Monday, November 26, 2007

Alligator

If you've heard of this book, you know the opening scene. A man puts his head between an alligator's jaws with predictable results. The splendid cover evokes the horror of such an encounter.

The novel is set in St. John's, bracketed by a pair of Louisiana gators. The opening scene, where a man's sweat triggers an instinctual reptilian response, is metaphorically replicated in St. John's, where it's hot and rainy, and spanworms descend from trees, giving the city a swampy feel. Through the streets a Russian psychopath moves like an alligator.

Moore does an impressive job getting inside the skin of each of her characters. Her approach is impressionistic, though, and it takes a while for readers to get their bearings. Tenses shift, scenes hustle back and forth in time, the POV changes from chapter to chapter. Finally the story sorts itself out and moves forward.

Madeleine has a heart condition and is trying to finish directing her last film, in which Isobel, an actress past her prime, has a role. Isobel is having an affair with Valentin, a Russian thug.

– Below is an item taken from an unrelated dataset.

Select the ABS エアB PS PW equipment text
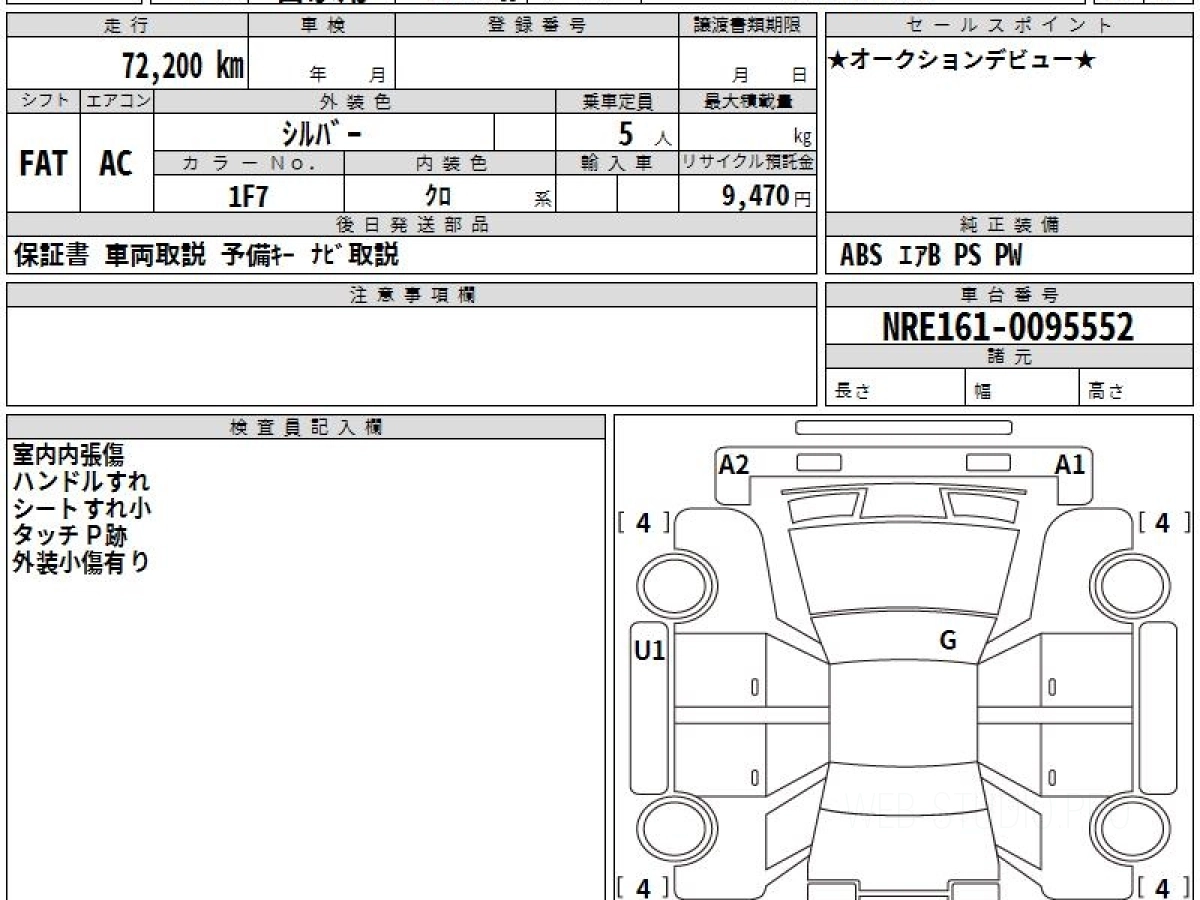This screenshot has height=900, width=1200. point(931,256)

Frank (an appropriately named hot dog vendor) falls in love with Colleen, a reckless teenager. She is the daughter of Beverly, sister to Madeleine.

Though the book is very readable, it's also sad and bleak. Everyone is alone, isolated. Madeleine thinks about happier days before her divorce. Beverly misses her dead husband, Frank his mother felled by cancer. Valentin was abandoned by his mother, his father executed, and he himself tortured. As for Isobel, she...

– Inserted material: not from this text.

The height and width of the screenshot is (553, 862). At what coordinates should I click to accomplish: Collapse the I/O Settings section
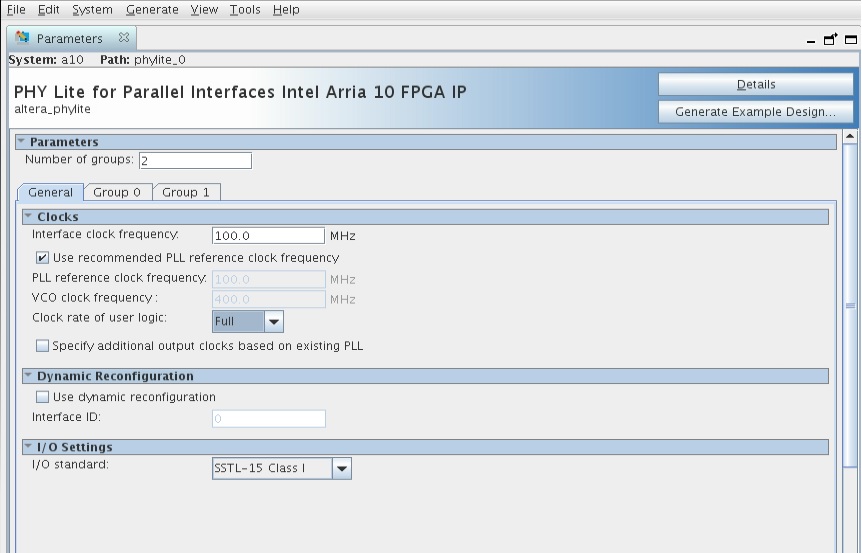[x=28, y=447]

...had been pouring herself into camera lenses since she was eighteen and she had done this for her entire career without questioning the effects of the transference. She knew, now, that she had been diminished. She had become unknowable.


Headless images recur. The man with his head stuck in an alligator. A videoclip of a beheading. A naked Iraqi prisoner with a bag over his head. A mishandled ceremonial sword breezing past a little girl's face. An Inuk hanging by his neck in a rooming house.

Alligator was shortlisted for the 2005 Giller award, and won the 2006 Commonwealth Writers Prize for the Canada/Caribbean region.